Given information Block Start
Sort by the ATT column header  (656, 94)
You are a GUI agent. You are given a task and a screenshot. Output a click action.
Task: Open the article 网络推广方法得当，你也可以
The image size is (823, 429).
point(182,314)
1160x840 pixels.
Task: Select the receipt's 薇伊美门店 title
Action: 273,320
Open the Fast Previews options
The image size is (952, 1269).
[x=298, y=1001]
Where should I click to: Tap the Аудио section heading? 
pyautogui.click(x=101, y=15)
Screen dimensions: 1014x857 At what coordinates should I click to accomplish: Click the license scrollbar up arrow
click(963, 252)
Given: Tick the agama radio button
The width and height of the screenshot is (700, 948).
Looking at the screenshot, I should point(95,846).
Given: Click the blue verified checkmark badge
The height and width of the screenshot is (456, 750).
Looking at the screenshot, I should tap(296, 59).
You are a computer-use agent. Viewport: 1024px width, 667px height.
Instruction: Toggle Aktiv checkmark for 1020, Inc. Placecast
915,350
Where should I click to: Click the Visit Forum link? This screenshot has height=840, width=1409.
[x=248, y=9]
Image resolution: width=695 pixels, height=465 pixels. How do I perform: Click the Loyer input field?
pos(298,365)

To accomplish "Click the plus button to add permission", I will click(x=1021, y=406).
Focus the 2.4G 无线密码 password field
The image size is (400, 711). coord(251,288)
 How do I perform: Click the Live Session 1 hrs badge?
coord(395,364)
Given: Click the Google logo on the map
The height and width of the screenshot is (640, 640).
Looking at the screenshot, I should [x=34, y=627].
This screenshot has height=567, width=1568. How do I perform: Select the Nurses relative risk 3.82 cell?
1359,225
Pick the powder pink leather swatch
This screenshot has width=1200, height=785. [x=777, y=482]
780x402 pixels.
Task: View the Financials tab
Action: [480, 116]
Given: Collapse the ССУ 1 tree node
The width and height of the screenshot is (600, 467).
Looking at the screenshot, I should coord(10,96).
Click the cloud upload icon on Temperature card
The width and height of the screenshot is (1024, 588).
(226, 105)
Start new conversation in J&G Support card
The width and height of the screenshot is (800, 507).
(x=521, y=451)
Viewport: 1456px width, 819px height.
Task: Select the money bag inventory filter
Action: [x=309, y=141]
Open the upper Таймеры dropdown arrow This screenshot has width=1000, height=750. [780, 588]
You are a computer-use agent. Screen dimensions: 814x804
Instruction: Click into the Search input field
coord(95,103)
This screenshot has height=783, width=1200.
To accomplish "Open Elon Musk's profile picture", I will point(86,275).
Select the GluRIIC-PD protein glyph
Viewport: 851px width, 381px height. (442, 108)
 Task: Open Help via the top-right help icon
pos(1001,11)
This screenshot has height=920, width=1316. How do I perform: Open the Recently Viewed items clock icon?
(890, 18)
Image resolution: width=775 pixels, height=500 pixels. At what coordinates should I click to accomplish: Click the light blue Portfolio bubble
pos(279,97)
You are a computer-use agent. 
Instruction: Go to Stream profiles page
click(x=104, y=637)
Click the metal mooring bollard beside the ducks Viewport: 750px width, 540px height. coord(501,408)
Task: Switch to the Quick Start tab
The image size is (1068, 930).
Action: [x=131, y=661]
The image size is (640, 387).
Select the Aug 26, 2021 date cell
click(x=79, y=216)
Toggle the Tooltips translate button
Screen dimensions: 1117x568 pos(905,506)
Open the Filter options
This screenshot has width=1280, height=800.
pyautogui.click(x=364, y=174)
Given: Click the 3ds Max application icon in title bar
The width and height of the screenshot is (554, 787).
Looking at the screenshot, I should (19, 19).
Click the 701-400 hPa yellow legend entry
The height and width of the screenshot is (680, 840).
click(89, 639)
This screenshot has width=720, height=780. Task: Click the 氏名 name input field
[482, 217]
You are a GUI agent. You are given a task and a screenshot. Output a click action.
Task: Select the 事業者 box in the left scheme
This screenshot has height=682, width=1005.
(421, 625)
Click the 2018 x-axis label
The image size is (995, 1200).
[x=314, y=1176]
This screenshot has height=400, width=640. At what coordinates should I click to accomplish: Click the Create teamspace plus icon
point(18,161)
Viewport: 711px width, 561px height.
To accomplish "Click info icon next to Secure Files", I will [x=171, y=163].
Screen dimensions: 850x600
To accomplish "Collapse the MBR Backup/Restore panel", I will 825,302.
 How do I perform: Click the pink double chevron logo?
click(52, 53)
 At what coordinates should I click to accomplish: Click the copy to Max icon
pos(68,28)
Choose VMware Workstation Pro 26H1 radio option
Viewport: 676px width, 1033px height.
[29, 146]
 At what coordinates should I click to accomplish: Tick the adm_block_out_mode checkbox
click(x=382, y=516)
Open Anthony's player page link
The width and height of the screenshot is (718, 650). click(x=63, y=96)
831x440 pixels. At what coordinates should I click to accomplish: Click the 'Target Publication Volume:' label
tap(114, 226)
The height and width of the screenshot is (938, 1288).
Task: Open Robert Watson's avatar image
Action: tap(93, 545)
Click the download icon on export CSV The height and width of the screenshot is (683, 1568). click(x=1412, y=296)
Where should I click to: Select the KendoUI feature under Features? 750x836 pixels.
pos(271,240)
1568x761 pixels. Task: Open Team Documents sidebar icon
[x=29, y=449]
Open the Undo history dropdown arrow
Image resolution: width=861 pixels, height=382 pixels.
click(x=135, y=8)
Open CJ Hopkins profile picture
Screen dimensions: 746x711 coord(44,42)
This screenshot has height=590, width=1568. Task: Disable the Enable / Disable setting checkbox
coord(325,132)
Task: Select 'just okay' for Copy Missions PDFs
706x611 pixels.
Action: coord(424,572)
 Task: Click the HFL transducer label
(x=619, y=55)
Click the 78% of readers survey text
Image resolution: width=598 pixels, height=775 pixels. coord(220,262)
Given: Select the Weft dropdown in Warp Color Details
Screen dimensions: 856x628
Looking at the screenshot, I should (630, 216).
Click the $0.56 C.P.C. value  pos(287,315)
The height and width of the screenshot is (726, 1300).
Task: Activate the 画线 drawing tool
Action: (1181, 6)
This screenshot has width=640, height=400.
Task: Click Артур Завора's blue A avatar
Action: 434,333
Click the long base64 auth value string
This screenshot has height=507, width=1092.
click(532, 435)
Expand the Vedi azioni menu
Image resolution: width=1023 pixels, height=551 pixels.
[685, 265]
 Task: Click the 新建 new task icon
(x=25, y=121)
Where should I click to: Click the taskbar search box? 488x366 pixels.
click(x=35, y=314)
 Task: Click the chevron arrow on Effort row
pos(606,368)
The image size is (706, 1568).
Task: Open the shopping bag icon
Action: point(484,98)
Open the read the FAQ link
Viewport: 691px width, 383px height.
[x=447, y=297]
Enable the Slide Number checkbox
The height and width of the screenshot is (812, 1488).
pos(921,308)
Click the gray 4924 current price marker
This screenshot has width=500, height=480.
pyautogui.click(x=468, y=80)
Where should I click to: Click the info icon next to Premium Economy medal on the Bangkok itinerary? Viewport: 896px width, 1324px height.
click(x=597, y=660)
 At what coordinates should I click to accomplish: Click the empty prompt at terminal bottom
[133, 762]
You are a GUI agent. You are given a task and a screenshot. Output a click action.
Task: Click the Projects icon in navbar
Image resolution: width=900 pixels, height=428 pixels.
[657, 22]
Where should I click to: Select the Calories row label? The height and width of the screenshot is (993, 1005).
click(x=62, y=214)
Given information Block End
What is required
Your job is to copy all the records exactly.

Task answer
Sort by the ATT column header  (656, 94)
You are a GUI agent. You are given a task and a screenshot. Output a click action.
Task: Open the article 网络推广方法得当，你也可以
The image size is (823, 429).
point(182,314)
1160x840 pixels.
Task: Select the receipt's 薇伊美门店 title
Action: 273,320
Open the Fast Previews options
The image size is (952, 1269).
[x=298, y=1001]
Where should I click to: Tap the Аудио section heading? 
pyautogui.click(x=101, y=15)
Screen dimensions: 1014x857 At what coordinates should I click to accomplish: Click the license scrollbar up arrow
click(963, 252)
Given: Tick the agama radio button
The width and height of the screenshot is (700, 948).
Looking at the screenshot, I should point(95,846).
Given: Click the blue verified checkmark badge
The height and width of the screenshot is (456, 750).
Looking at the screenshot, I should tap(296, 59).
You are a computer-use agent. Viewport: 1024px width, 667px height.
Instruction: Toggle Aktiv checkmark for 1020, Inc. Placecast
915,350
Where should I click to: Click the Visit Forum link? This screenshot has height=840, width=1409.
[x=248, y=9]
Image resolution: width=695 pixels, height=465 pixels. How do I perform: Click the Loyer input field?
pos(298,365)

To accomplish "Click the plus button to add permission", I will click(x=1021, y=406).
Focus the 2.4G 无线密码 password field
The image size is (400, 711). coord(251,288)
 How do I perform: Click the Live Session 1 hrs badge?
coord(395,364)
Given: Click the Google logo on the map
The height and width of the screenshot is (640, 640).
Looking at the screenshot, I should [x=34, y=627].
This screenshot has height=567, width=1568. How do I perform: Select the Nurses relative risk 3.82 cell?
1359,225
Pick the powder pink leather swatch
This screenshot has width=1200, height=785. [x=777, y=482]
780x402 pixels.
Task: View the Financials tab
Action: [480, 116]
Given: Collapse the ССУ 1 tree node
The width and height of the screenshot is (600, 467).
Looking at the screenshot, I should coord(10,96).
Click the cloud upload icon on Temperature card
The width and height of the screenshot is (1024, 588).
(226, 105)
Start new conversation in J&G Support card
The width and height of the screenshot is (800, 507).
(x=521, y=451)
Viewport: 1456px width, 819px height.
Task: Select the money bag inventory filter
Action: [x=309, y=141]
Open the upper Таймеры dropdown arrow This screenshot has width=1000, height=750. [780, 588]
You are a computer-use agent. Screen dimensions: 814x804
Instruction: Click into the Search input field
coord(95,103)
This screenshot has height=783, width=1200.
To accomplish "Open Elon Musk's profile picture", I will point(86,275).
Select the GluRIIC-PD protein glyph
Viewport: 851px width, 381px height. (442, 108)
 Task: Open Help via the top-right help icon
pos(1001,11)
This screenshot has height=920, width=1316. How do I perform: Open the Recently Viewed items clock icon?
(890, 18)
Image resolution: width=775 pixels, height=500 pixels. At what coordinates should I click to accomplish: Click the light blue Portfolio bubble
pos(279,97)
You are a computer-use agent. 
Instruction: Go to Stream profiles page
click(x=104, y=637)
Click the metal mooring bollard beside the ducks Viewport: 750px width, 540px height. coord(501,408)
Task: Switch to the Quick Start tab
The image size is (1068, 930).
Action: [x=131, y=661]
The image size is (640, 387).
Select the Aug 26, 2021 date cell
click(x=79, y=216)
Toggle the Tooltips translate button
Screen dimensions: 1117x568 pos(905,506)
Open the Filter options
This screenshot has width=1280, height=800.
pyautogui.click(x=364, y=174)
Given: Click the 3ds Max application icon in title bar
The width and height of the screenshot is (554, 787).
Looking at the screenshot, I should (19, 19).
Click the 701-400 hPa yellow legend entry
The height and width of the screenshot is (680, 840).
click(89, 639)
This screenshot has width=720, height=780. Task: Click the 氏名 name input field
[482, 217]
You are a GUI agent. You are given a task and a screenshot. Output a click action.
Task: Select the 事業者 box in the left scheme
This screenshot has height=682, width=1005.
(421, 625)
Click the 2018 x-axis label
The image size is (995, 1200).
[x=314, y=1176]
This screenshot has height=400, width=640. At what coordinates should I click to accomplish: Click the Create teamspace plus icon
point(18,161)
Viewport: 711px width, 561px height.
To accomplish "Click info icon next to Secure Files", I will [x=171, y=163].
Screen dimensions: 850x600
To accomplish "Collapse the MBR Backup/Restore panel", I will 825,302.
 How do I perform: Click the pink double chevron logo?
click(52, 53)
 At what coordinates should I click to accomplish: Click the copy to Max icon
pos(68,28)
Choose VMware Workstation Pro 26H1 radio option
Viewport: 676px width, 1033px height.
[29, 146]
 At what coordinates should I click to accomplish: Tick the adm_block_out_mode checkbox
click(x=382, y=516)
Open Anthony's player page link
The width and height of the screenshot is (718, 650). click(x=63, y=96)
831x440 pixels. At what coordinates should I click to accomplish: Click the 'Target Publication Volume:' label
tap(114, 226)
The height and width of the screenshot is (938, 1288).
Task: Open Robert Watson's avatar image
Action: tap(93, 545)
Click the download icon on export CSV The height and width of the screenshot is (683, 1568). click(x=1412, y=296)
Where should I click to: Select the KendoUI feature under Features? 750x836 pixels.
pos(271,240)
1568x761 pixels. Task: Open Team Documents sidebar icon
[x=29, y=449]
Open the Undo history dropdown arrow
Image resolution: width=861 pixels, height=382 pixels.
click(x=135, y=8)
Open CJ Hopkins profile picture
Screen dimensions: 746x711 coord(44,42)
This screenshot has height=590, width=1568. Task: Disable the Enable / Disable setting checkbox
coord(325,132)
Task: Select 'just okay' for Copy Missions PDFs
706x611 pixels.
Action: coord(424,572)
 Task: Click the HFL transducer label
(x=619, y=55)
Click the 78% of readers survey text
Image resolution: width=598 pixels, height=775 pixels. coord(220,262)
Given: Select the Weft dropdown in Warp Color Details
Screen dimensions: 856x628
Looking at the screenshot, I should (630, 216).
Click the $0.56 C.P.C. value  pos(287,315)
The height and width of the screenshot is (726, 1300).
Task: Activate the 画线 drawing tool
Action: (1181, 6)
This screenshot has width=640, height=400.
Task: Click Артур Завора's blue A avatar
Action: 434,333
Click the long base64 auth value string
This screenshot has height=507, width=1092.
click(532, 435)
Expand the Vedi azioni menu
Image resolution: width=1023 pixels, height=551 pixels.
[685, 265]
 Task: Click the 新建 new task icon
(x=25, y=121)
Where should I click to: Click the taskbar search box? 488x366 pixels.
click(x=35, y=314)
 Task: Click the chevron arrow on Effort row
pos(606,368)
The image size is (706, 1568).
Task: Open the shopping bag icon
Action: point(484,98)
Open the read the FAQ link
Viewport: 691px width, 383px height.
[x=447, y=297]
Enable the Slide Number checkbox
The height and width of the screenshot is (812, 1488).
pos(921,308)
Click the gray 4924 current price marker
This screenshot has width=500, height=480.
pyautogui.click(x=468, y=80)
Where should I click to: Click the info icon next to Premium Economy medal on the Bangkok itinerary? Viewport: 896px width, 1324px height.
click(x=597, y=660)
 At what coordinates should I click to accomplish: Click the empty prompt at terminal bottom
[133, 762]
You are a GUI agent. You are given a task and a screenshot. Output a click action.
Task: Click the Projects icon in navbar
Image resolution: width=900 pixels, height=428 pixels.
[657, 22]
Where should I click to: Select the Calories row label? The height and width of the screenshot is (993, 1005).
click(x=62, y=214)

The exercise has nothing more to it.